Use an Alternate SSH Key with Git

author: Nathan Acks

By default, Git only uses you primary SSH key when cloning. While there’s no way to get git to try alternate keys if the first key fails, there are a few ways you can force it to use a particular key on a per-repository basis.

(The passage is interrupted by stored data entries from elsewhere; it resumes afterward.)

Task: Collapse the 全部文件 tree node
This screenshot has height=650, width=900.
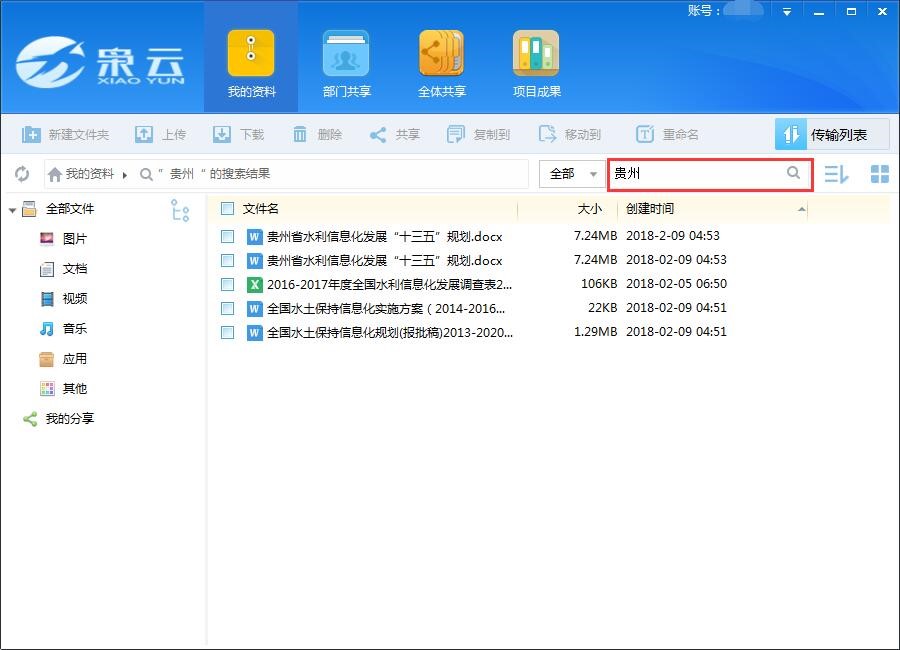Action: [13, 210]
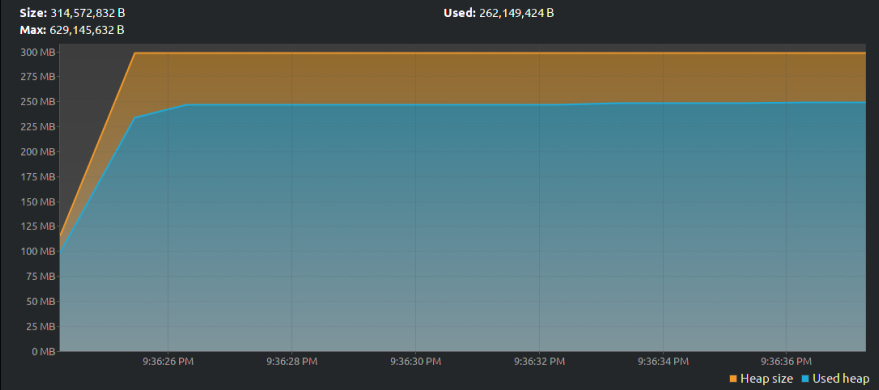Viewport: 879px width, 390px height.
Task: Click the 300 MB axis label
Action: click(39, 52)
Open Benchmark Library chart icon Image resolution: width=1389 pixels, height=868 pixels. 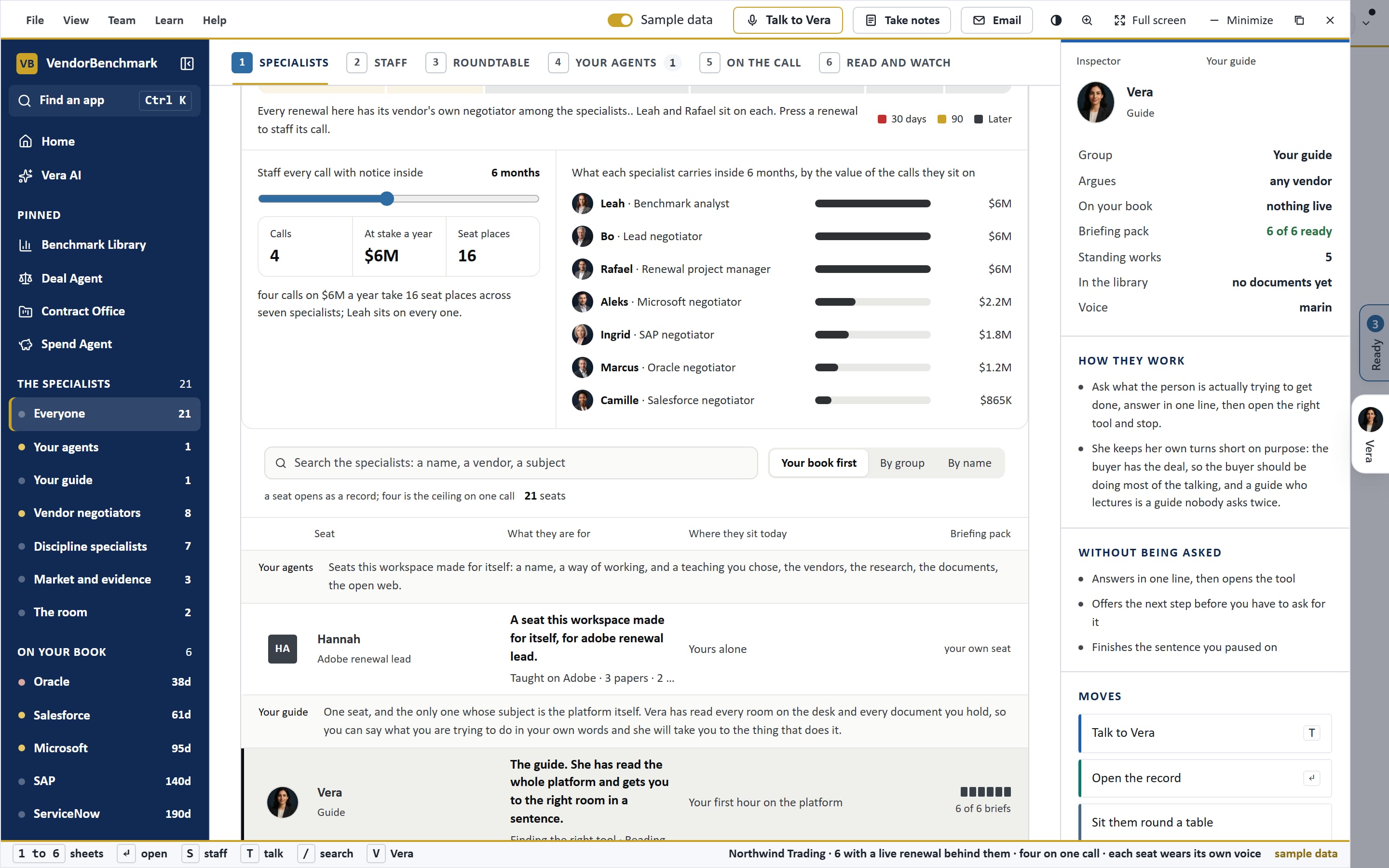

Note that in the below examples $KEY_FILE must be the full path of a private key (e.g., ~/.ssh/id_rsa or ~/.ssh/gpg_auth_key.pub). If you’re running ssh-agent (or a work-alike) and using a key generated by ssh-keygen, then setting the config directive IdentityAgent=none is important in the second two methods as otherwise the key(s) already stored in the agent will take precedence over $KEY_FILE. However, when using a GPG authentication subkey via gpg-agent with SSH (in which case you’ll be referencing the public part of that key, rather than a SSH secret key) this directive should not be included (gpg-agent will do the right thing).

Via ssh-agent

ssh-agent bash -c "ssh-add $KEY_FILE && git $COMMAND"

This is useful for running multiple, one-off commands. Note that this method won’t work when used with GPG authentication subkeys.

Via GIT_SSH_COMMAND

With a secret SSH key:

GIT_SSH_COMMAND="ssh -i $KEY_FILE -F /dev/null -o IdentityAgent=none" git $COMMAND

With KeePassXC or a GPG authentication subkey referenced using a public $KEY_FILE:

GIT_SSH_COMMAND="ssh -i $KEY_FILE -F /dev/null" git $COMMAND

Via a Config Directive

With a secret SSH key:

git config core.sshCommand "ssh -i $PUBLIC_KEY_FILE -F /dev/null -o IdentityAgent=none"

With KeePassXC or a GPG authentication subkey referenced using a public $KEY_FILE:

git config core.sshCommand "ssh -i $PUBLIC_KEY_FILE -F /dev/null"

This is useful for ongoing work, but only works on existing repositories.